**Problem:** Repeat what the lines below say, word for word, and skip every image.

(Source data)
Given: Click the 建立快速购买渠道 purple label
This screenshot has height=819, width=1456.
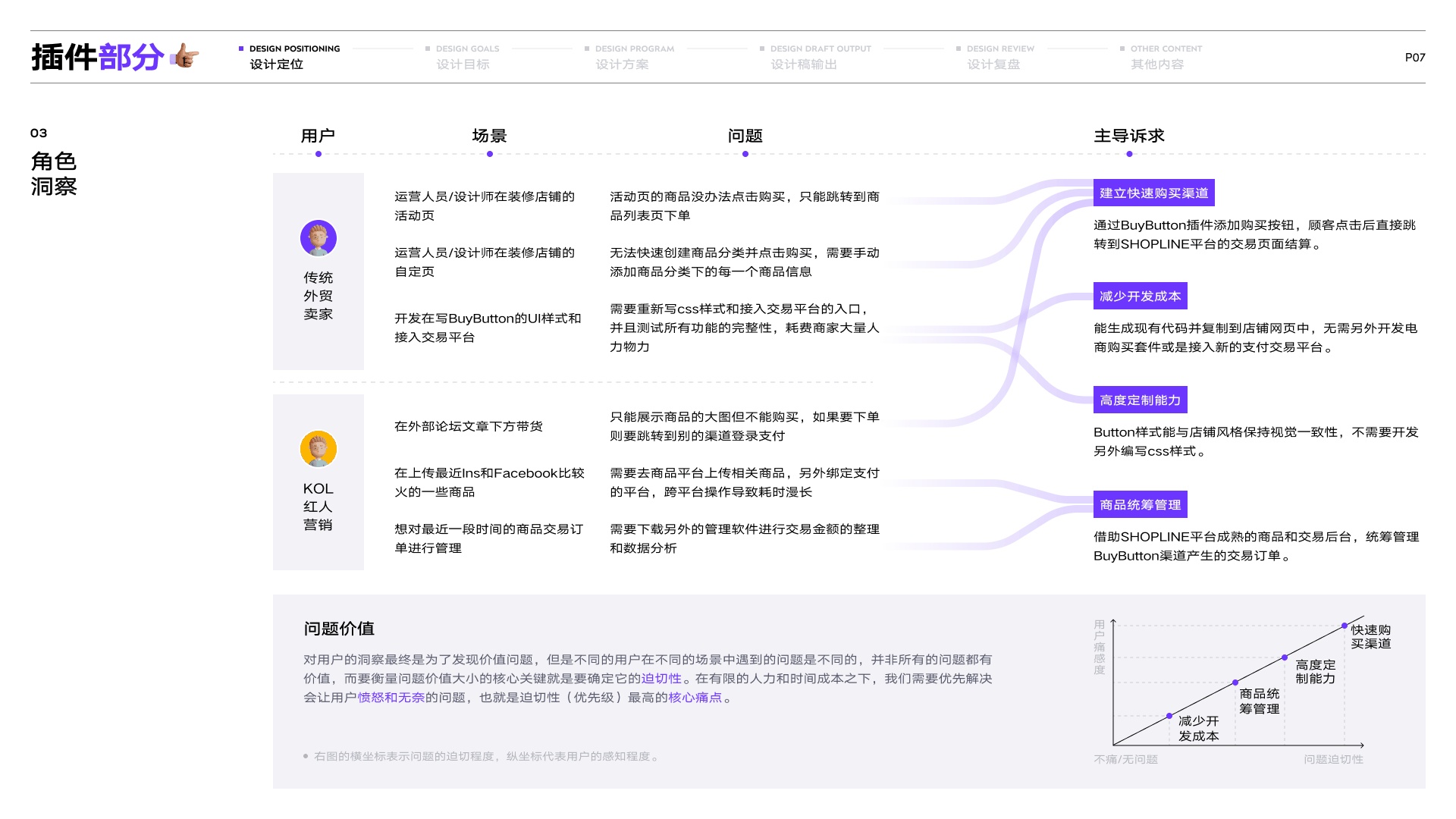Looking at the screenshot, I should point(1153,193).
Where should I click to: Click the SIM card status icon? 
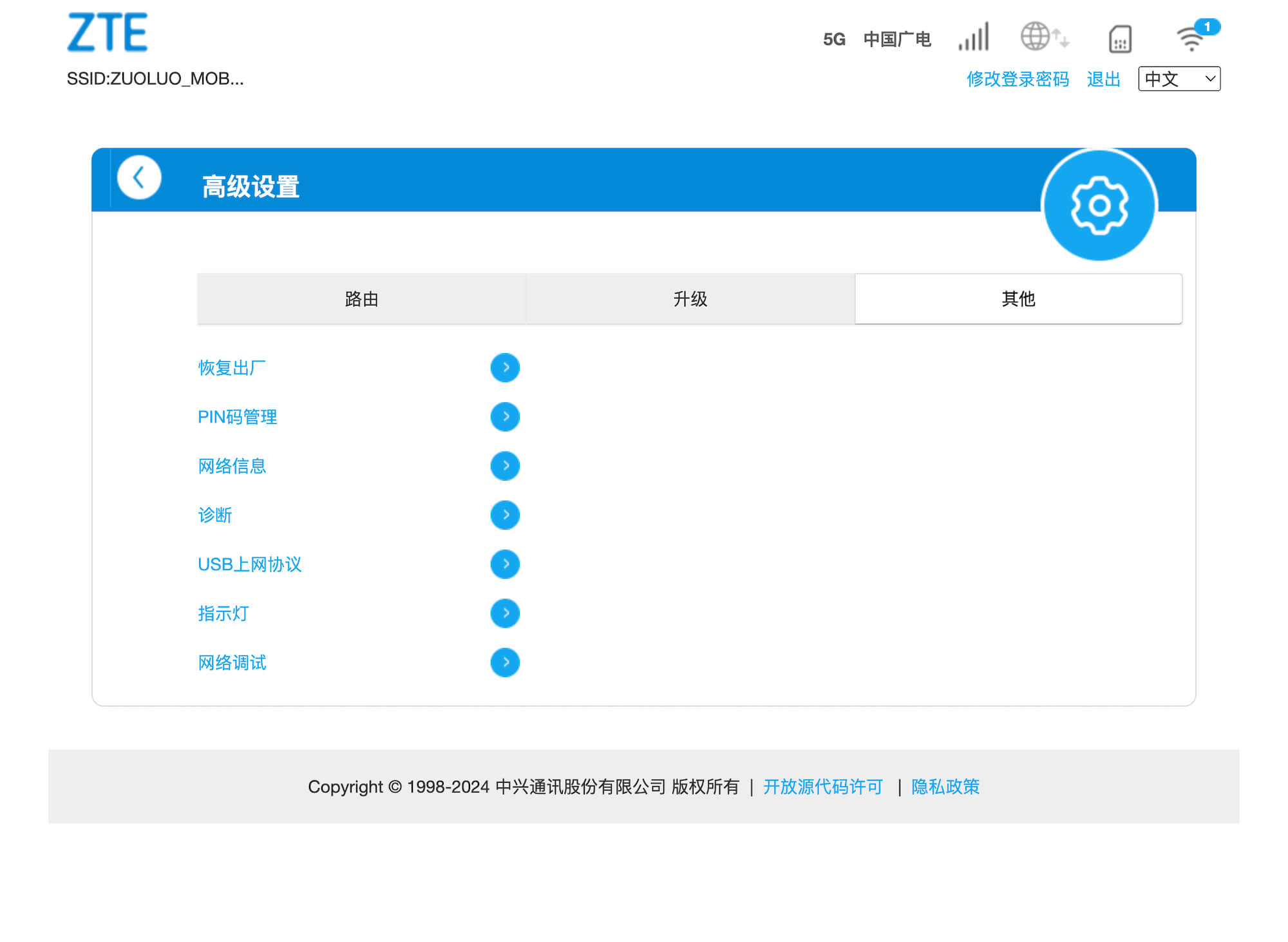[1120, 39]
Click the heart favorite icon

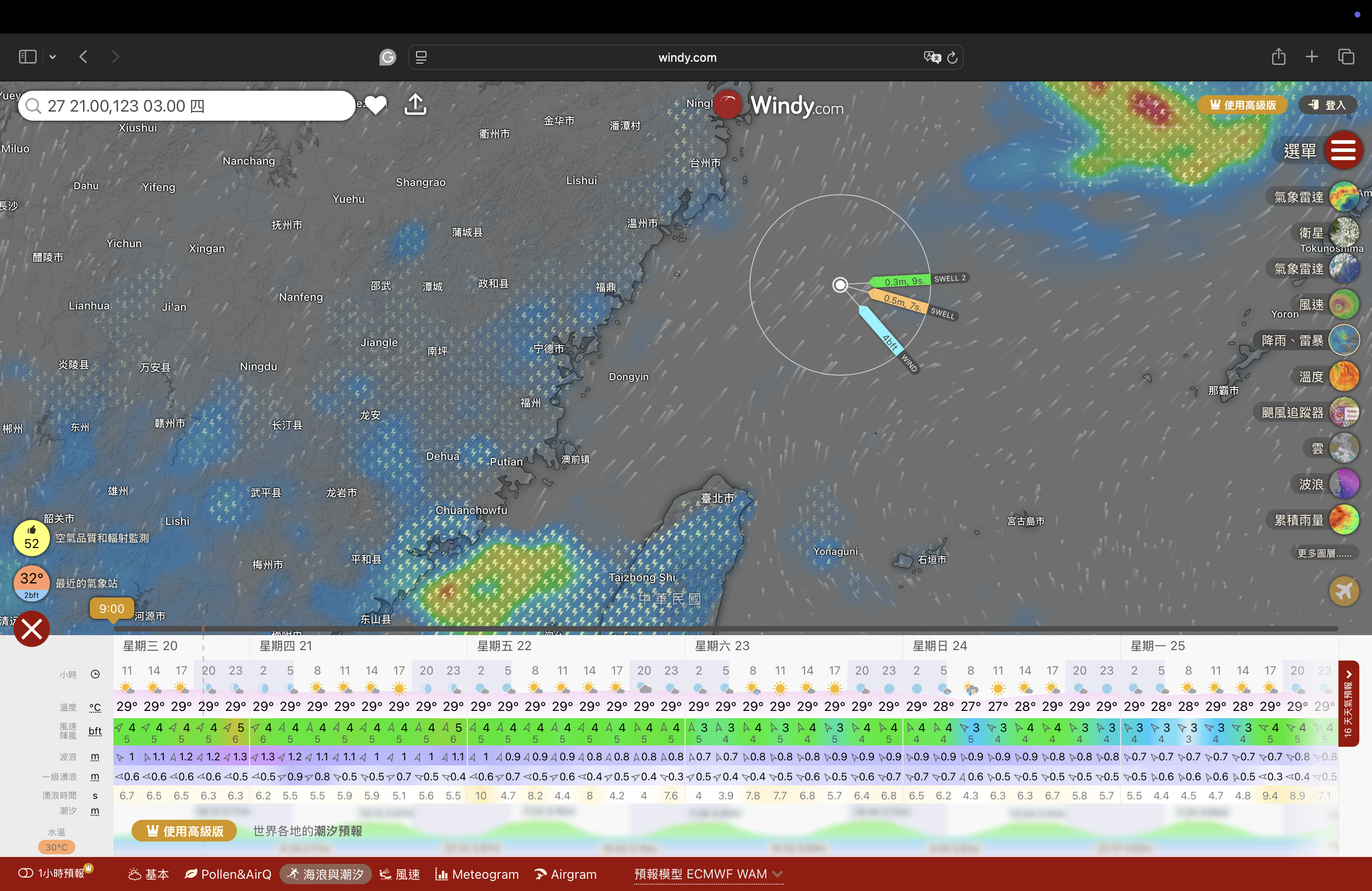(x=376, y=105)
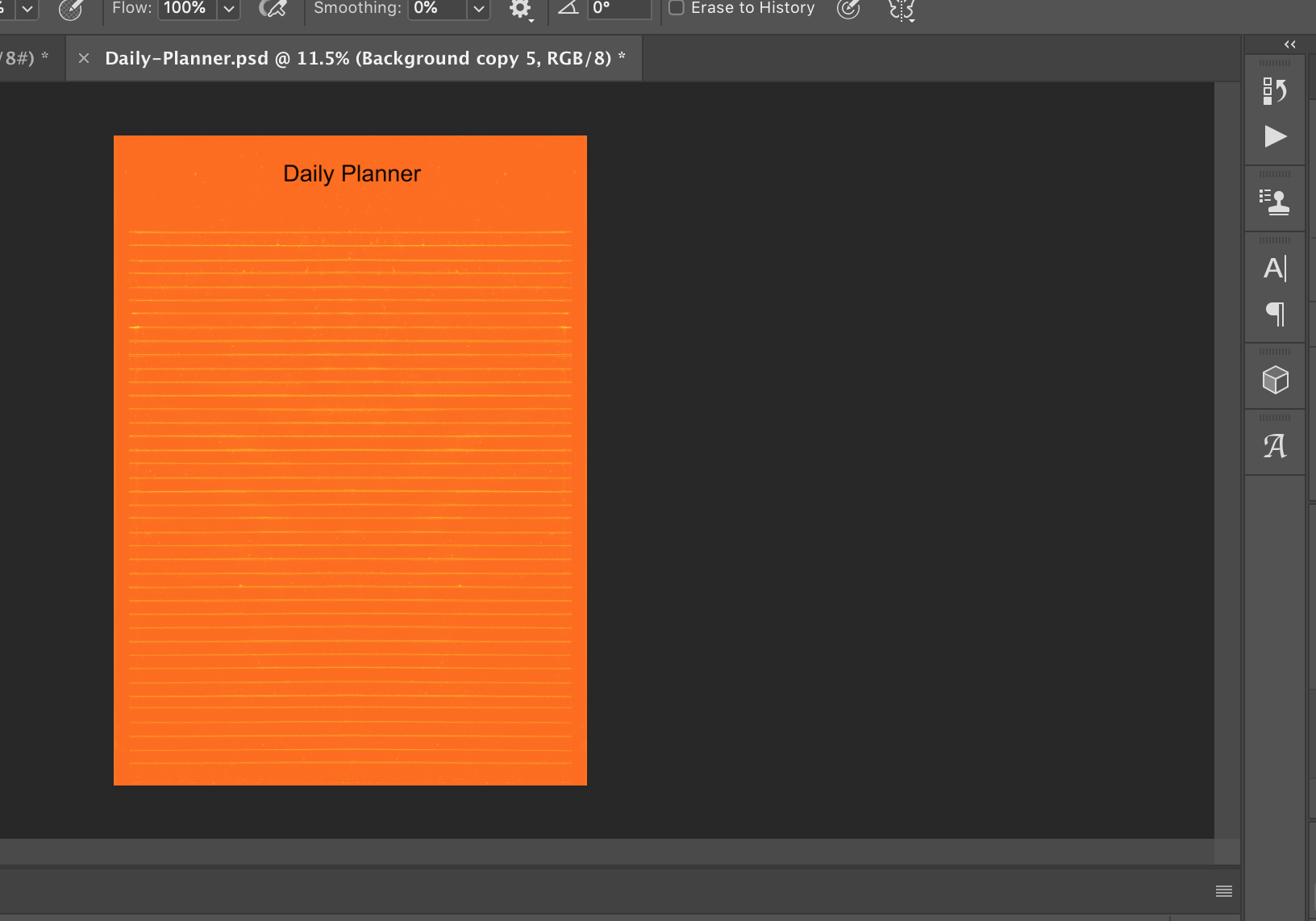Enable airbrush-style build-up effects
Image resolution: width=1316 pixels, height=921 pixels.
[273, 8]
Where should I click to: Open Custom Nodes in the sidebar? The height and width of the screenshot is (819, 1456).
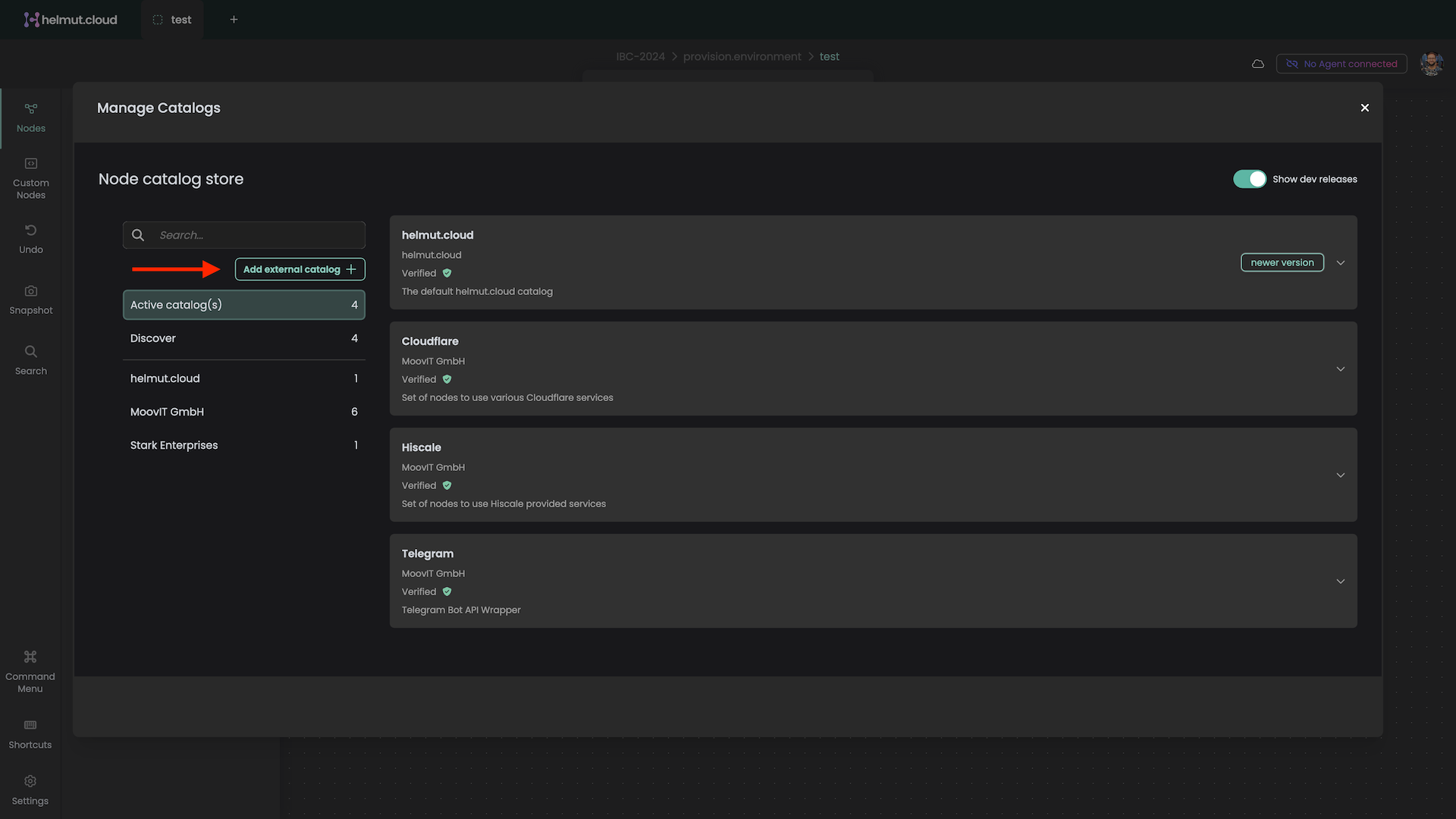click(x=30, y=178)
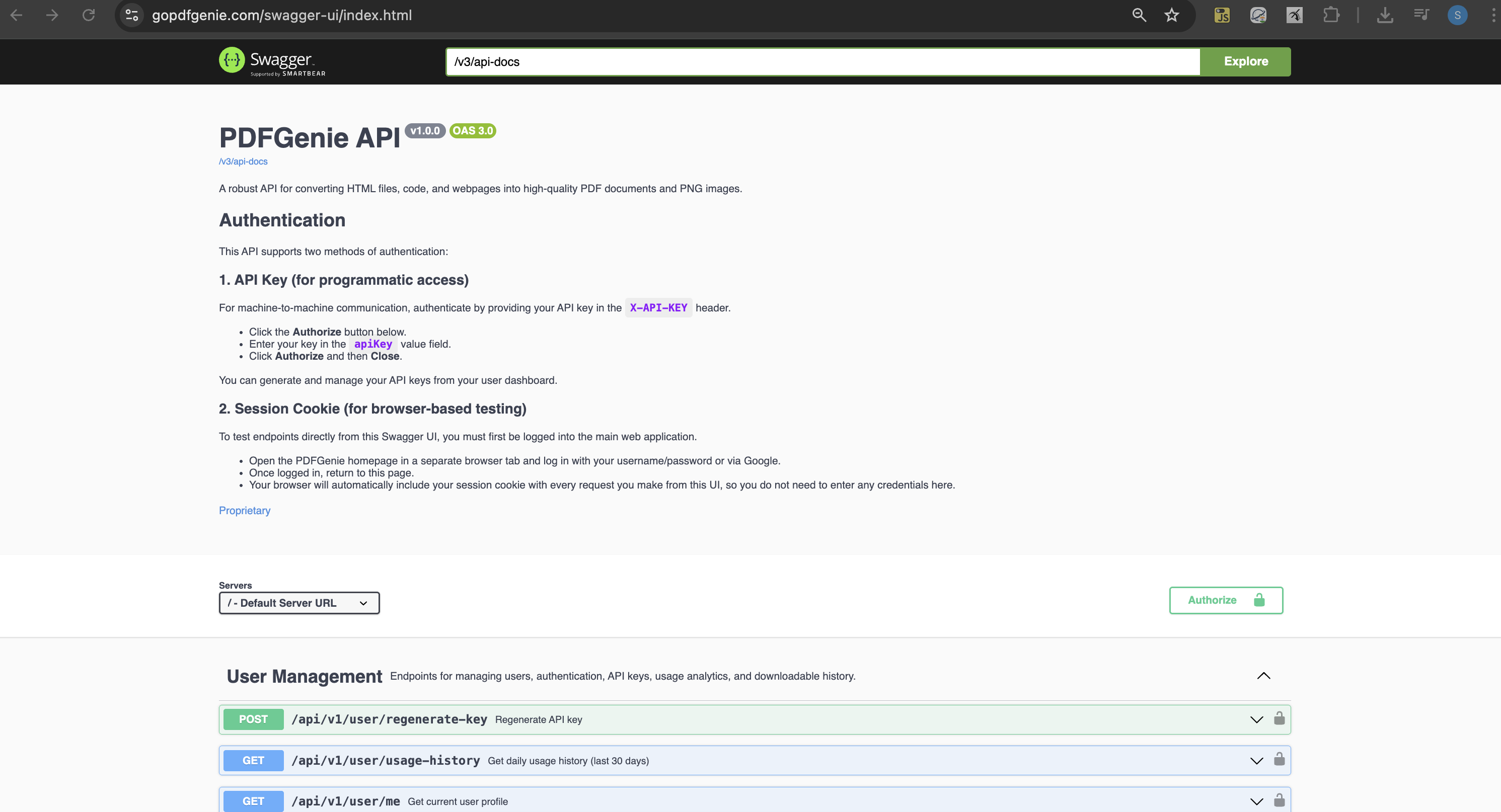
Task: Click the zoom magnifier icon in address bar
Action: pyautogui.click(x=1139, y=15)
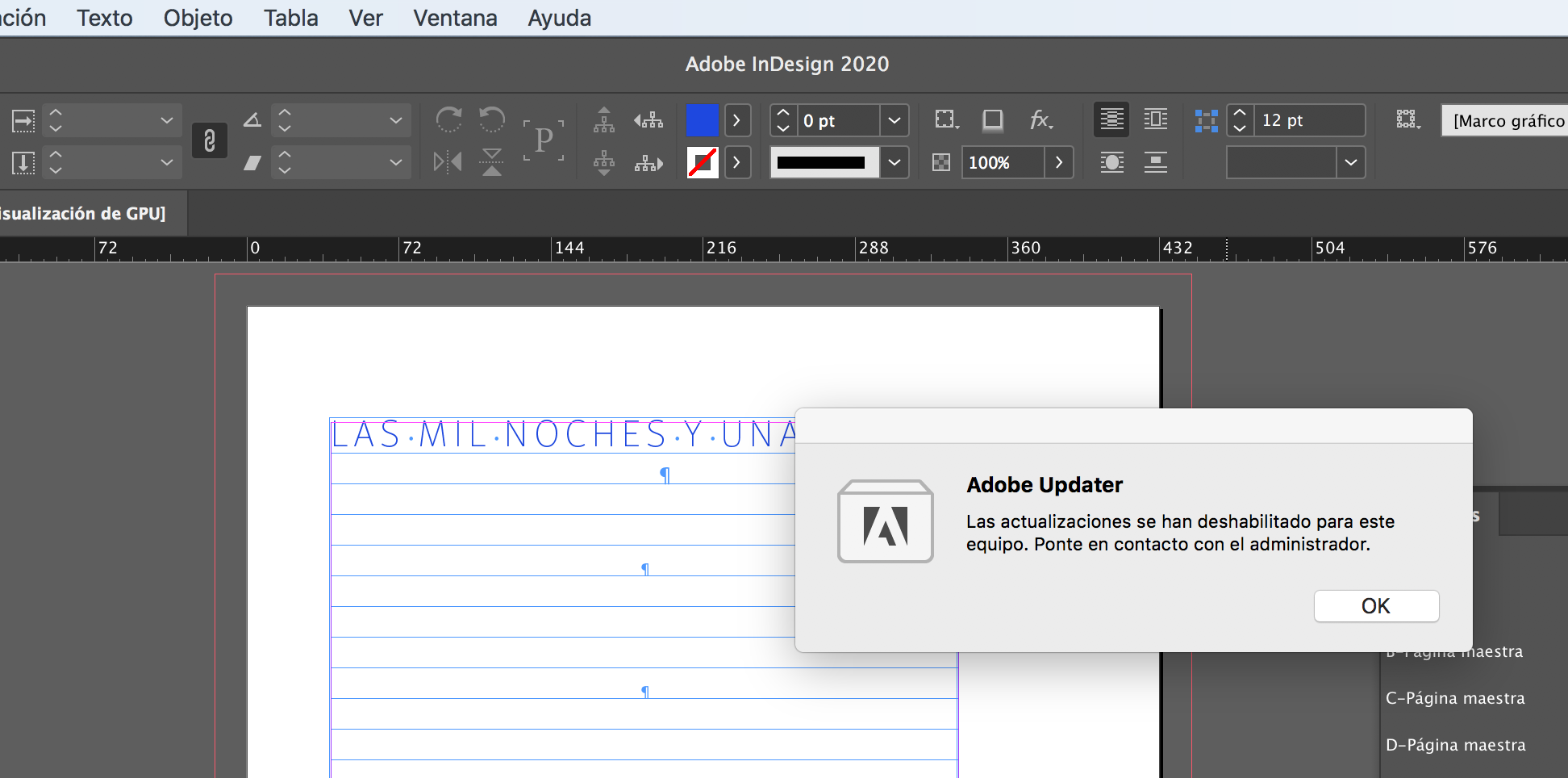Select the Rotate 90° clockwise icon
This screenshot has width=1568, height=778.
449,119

**Solution for this problem:**
Given: Click the 建立快速购买渠道 purple label
This screenshot has height=819, width=1456.
Looking at the screenshot, I should point(1153,193).
Where should I click to: Click the SIM card status icon? 
[1120, 39]
Click the heart favorite icon

(x=376, y=105)
Enable airbrush-style build-up effects
Image resolution: width=1316 pixels, height=921 pixels.
[273, 8]
Where should I click to: Open Custom Nodes in the sidebar? The height and width of the screenshot is (819, 1456).
click(x=30, y=178)
Task: Click the zoom magnifier icon in address bar
Action: pyautogui.click(x=1139, y=15)
Select the Rotate 90° clockwise icon
This screenshot has width=1568, height=778.
449,119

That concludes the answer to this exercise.